■ EXERCISE AIM: For each record here, output an exact copy.

■ INPUT:
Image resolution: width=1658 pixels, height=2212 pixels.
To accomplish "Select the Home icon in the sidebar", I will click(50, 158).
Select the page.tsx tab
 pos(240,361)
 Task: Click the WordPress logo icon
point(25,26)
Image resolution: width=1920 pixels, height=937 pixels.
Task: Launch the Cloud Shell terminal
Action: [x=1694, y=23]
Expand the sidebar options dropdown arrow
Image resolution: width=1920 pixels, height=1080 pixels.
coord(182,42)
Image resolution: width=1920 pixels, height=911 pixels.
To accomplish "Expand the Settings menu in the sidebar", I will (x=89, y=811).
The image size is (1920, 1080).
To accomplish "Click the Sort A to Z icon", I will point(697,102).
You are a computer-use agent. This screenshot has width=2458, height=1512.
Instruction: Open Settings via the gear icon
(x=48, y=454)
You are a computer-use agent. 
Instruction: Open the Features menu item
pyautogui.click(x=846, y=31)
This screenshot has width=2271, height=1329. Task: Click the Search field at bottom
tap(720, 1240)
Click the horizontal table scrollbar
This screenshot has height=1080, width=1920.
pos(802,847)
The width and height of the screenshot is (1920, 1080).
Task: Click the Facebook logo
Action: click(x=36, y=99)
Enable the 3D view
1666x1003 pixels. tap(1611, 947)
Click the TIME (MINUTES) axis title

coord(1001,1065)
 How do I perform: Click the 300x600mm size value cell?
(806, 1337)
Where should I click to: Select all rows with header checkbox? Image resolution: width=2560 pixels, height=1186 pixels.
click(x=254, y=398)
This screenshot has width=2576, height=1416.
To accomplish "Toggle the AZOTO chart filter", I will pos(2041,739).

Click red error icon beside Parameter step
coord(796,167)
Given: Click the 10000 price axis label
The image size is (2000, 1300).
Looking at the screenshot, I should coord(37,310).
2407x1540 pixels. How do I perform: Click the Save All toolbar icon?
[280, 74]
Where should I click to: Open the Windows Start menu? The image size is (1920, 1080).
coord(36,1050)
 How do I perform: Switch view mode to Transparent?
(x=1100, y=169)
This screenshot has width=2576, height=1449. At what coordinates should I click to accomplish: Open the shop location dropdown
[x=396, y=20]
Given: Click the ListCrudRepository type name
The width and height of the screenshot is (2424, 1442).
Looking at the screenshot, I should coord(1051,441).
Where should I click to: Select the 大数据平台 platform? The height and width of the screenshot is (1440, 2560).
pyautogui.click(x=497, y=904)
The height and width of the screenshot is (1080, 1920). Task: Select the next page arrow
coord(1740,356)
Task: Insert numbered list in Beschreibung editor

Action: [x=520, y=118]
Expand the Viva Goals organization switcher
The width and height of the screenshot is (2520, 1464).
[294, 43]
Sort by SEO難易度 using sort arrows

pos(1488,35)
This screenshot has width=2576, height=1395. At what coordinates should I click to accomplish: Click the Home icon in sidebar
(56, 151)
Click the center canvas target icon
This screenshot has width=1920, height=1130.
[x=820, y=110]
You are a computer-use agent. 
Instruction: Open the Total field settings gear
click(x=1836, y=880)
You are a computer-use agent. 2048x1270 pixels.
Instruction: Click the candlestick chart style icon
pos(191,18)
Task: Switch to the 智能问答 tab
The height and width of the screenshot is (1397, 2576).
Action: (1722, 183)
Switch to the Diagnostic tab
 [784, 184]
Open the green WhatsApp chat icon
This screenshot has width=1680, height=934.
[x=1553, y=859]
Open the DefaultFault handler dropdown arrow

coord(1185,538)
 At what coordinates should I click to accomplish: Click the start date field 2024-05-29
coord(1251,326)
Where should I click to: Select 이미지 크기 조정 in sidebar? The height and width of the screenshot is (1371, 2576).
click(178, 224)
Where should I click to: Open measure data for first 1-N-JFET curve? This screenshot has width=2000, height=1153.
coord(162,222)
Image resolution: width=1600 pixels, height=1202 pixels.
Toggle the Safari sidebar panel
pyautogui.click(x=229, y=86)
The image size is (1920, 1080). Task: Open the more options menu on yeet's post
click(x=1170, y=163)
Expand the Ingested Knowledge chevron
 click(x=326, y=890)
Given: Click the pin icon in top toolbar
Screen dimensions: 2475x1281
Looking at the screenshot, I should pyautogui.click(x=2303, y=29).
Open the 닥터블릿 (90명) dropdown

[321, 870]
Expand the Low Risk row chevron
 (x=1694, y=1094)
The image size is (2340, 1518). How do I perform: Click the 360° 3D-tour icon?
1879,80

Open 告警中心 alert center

■ SOLUTION FOR THIS PROBLEM:
Image resolution: width=1658 pixels, height=2212 pixels.
To accomplish "Select the Home icon in the sidebar", I will click(50, 158).
Select the page.tsx tab
 pos(240,361)
 Task: Click the WordPress logo icon
point(25,26)
Image resolution: width=1920 pixels, height=937 pixels.
Task: Launch the Cloud Shell terminal
Action: [x=1694, y=23]
Expand the sidebar options dropdown arrow
Image resolution: width=1920 pixels, height=1080 pixels.
coord(182,42)
Image resolution: width=1920 pixels, height=911 pixels.
To accomplish "Expand the Settings menu in the sidebar", I will (x=89, y=811).
The image size is (1920, 1080).
To accomplish "Click the Sort A to Z icon", I will point(697,102).
You are a computer-use agent. This screenshot has width=2458, height=1512.
Instruction: Open Settings via the gear icon
(x=48, y=454)
You are a computer-use agent. 
Instruction: Open the Features menu item
pyautogui.click(x=846, y=31)
This screenshot has width=2271, height=1329. Task: Click the Search field at bottom
tap(720, 1240)
Click the horizontal table scrollbar
This screenshot has height=1080, width=1920.
pos(802,847)
The width and height of the screenshot is (1920, 1080).
Task: Click the Facebook logo
Action: click(x=36, y=99)
Enable the 3D view
1666x1003 pixels. tap(1611, 947)
Click the TIME (MINUTES) axis title

coord(1001,1065)
 How do I perform: Click the 300x600mm size value cell?
(806, 1337)
Where should I click to: Select all rows with header checkbox? Image resolution: width=2560 pixels, height=1186 pixels.
click(x=254, y=398)
This screenshot has width=2576, height=1416.
To accomplish "Toggle the AZOTO chart filter", I will pos(2041,739).

Click red error icon beside Parameter step
coord(796,167)
Given: Click the 10000 price axis label
The image size is (2000, 1300).
Looking at the screenshot, I should coord(37,310).
2407x1540 pixels. How do I perform: Click the Save All toolbar icon?
[280, 74]
Where should I click to: Open the Windows Start menu? The image size is (1920, 1080).
coord(36,1050)
 How do I perform: Switch view mode to Transparent?
(x=1100, y=169)
This screenshot has width=2576, height=1449. At what coordinates should I click to accomplish: Open the shop location dropdown
[x=396, y=20]
Given: Click the ListCrudRepository type name
The width and height of the screenshot is (2424, 1442).
Looking at the screenshot, I should coord(1051,441).
Where should I click to: Select the 大数据平台 platform? The height and width of the screenshot is (1440, 2560).
pyautogui.click(x=497, y=904)
The height and width of the screenshot is (1080, 1920). Task: Select the next page arrow
coord(1740,356)
Task: Insert numbered list in Beschreibung editor

Action: [x=520, y=118]
Expand the Viva Goals organization switcher
The width and height of the screenshot is (2520, 1464).
[294, 43]
Sort by SEO難易度 using sort arrows

pos(1488,35)
This screenshot has width=2576, height=1395. At what coordinates should I click to accomplish: Click the Home icon in sidebar
(56, 151)
Click the center canvas target icon
This screenshot has width=1920, height=1130.
[x=820, y=110]
You are a computer-use agent. 
Instruction: Open the Total field settings gear
click(x=1836, y=880)
You are a computer-use agent. 2048x1270 pixels.
Instruction: Click the candlestick chart style icon
pos(191,18)
Task: Switch to the 智能问答 tab
The height and width of the screenshot is (1397, 2576).
Action: (1722, 183)
Switch to the Diagnostic tab
 [784, 184]
Open the green WhatsApp chat icon
This screenshot has width=1680, height=934.
[x=1553, y=859]
Open the DefaultFault handler dropdown arrow

coord(1185,538)
 At what coordinates should I click to accomplish: Click the start date field 2024-05-29
coord(1251,326)
Where should I click to: Select 이미지 크기 조정 in sidebar? The height and width of the screenshot is (1371, 2576).
click(178, 224)
Where should I click to: Open measure data for first 1-N-JFET curve? This screenshot has width=2000, height=1153.
coord(162,222)
Image resolution: width=1600 pixels, height=1202 pixels.
Toggle the Safari sidebar panel
pyautogui.click(x=229, y=86)
The image size is (1920, 1080). Task: Open the more options menu on yeet's post
click(x=1170, y=163)
Expand the Ingested Knowledge chevron
 click(x=326, y=890)
Given: Click the pin icon in top toolbar
Screen dimensions: 2475x1281
Looking at the screenshot, I should pyautogui.click(x=2303, y=29).
Open the 닥터블릿 (90명) dropdown

[321, 870]
Expand the Low Risk row chevron
 (x=1694, y=1094)
The image size is (2340, 1518). How do I perform: Click the 360° 3D-tour icon?
1879,80

Open 告警中心 alert center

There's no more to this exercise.